For a business lending example, we have a nice little eBay side business called Teal Zebra, LLC.  Recently, there was an opportunity to acquire an entire storage unit of inventory.  The money could have been sourced from our savings or put on the company credit card. But those options expose us to either opportunity costs – reducing our savings – or to interest leadage – paying off the credit card.  Instead, the family bank loaned the money required to make the inventory purchase.  It was a loan for a 5-year term at 6% interest rate.  Why would we go to the trouble of setting it up this way?

We wanted to buy that inventory.  We expect a very healthy return on that investment.  We could have invested the money into Teal Zebra to make the purchase, but we would have to figure out a tax efficient means to get our money back out.  By lending the capital from the family bank, Teal Zebra will make tax deductible, expensed interest payments back to the family bank.  The family bank will collect the original principle plus interest.  The loan is an asset on the family bank’s books which means no opportunity cost loss, or not very much at a 6% rate.  This was an example of a business loan from the family bank.  

Let’s delve a little deeper into why I refer to it as a family bank.  Although the two examples related above only involved the assets and entities of my wife and I, we have a wider definition of family.  Our grown children are welcome to apply for a loan at our family bank, too.  Why would we lend money to our children instead of simply giving it to them?  For a couple of reasons.  The first is financial discipline.  We want to continue to provide real life examples of how to think about financial decision making.  The second sounds greedy.  We want to continue to grow our assets.  But it’s not as bad as it sounds and leads to the real reason.  Are you wondering why our children might want to borrow from the family bank?  The reason should become obvious.  The family bank will become their family bank one day.  By borrowing from the family bank and paying interest, they are simply growing the asset that one day they will control.  They will get the benefit of that recaptured interest that didn’t leak out to an outside bank or credit union.  In fact, their children, our grandchildren, will also benefit.  Hence, the reason we call it our family bank.

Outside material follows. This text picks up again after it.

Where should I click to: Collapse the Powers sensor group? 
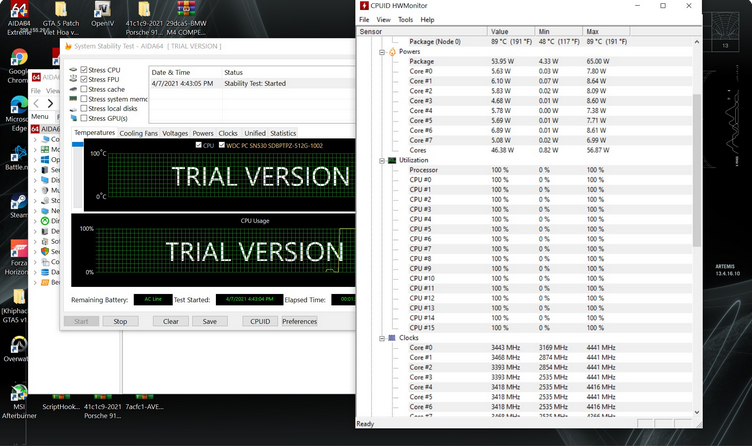(x=381, y=52)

The mechanics of the family bank can be simplified further from requiring a separate entity.  It can be a savings account or a money market account.  Or even a brokerage account.  The structure in the beginning matters a whole lot less than the rules.  The rules are important.  One must treat that designated funds as off limits except for lending.  The loan applicants should be required to apply.  The need or purpose for the funds should be discussed and evaluated.  The ability of the borrower to pay back the loan should also be evaluated.  The borrower should sign a loan agreement.  Yes, really.  This is all part of the financial discipline lesson.

For the mechanics of loan repayment, download an amortization schedule for the entire length of the loan. The easiest way to track the repayment progress is to check off each of the required payments when they are made.  If you want to embrace this concept fully, you could be like me and use an online loan processor.  The borrower can make the payments directly to them or setup automatic payments and they will record the progress on the loan. They will even charge late fees when necessary and make deposits directly bank to the family bank’s account.  I use ZimpleMoney.com to do this for our borrowers. 

I encourage you to not worry about the amount of funds required to start the family bank.  Start with what you can.  (Plant a Salary Seed! = shameless plug).  Though you may not be able to make an entire car loan in the beginning, can you borrow the down payment?  Can you lend a $1,000 toward a credit card balance?  That’s in fact an excellent use of family bank funds.  It reduces or eliminates high interest rate leakage to a bank, recapturing it for the benefit of future generations of the family.  It also reinforces that credit cards should be used with caution.  It can relieve the stress that comes with never gaining on that pesky credit card balance.  Any amount that you can agree not to dip into, can be the starting bank balance.

The lesson is avoid paying interest to external banks, credit cards and credit unions when you can. Recapture that interest without incurring “opportunity costs” by becoming the lender.  Most importantly, exercise financial discipline as a real-life teaching example for your family.  Consider planting some of your salary seeds to grow your own family bank.

One Comment

Comments are closed.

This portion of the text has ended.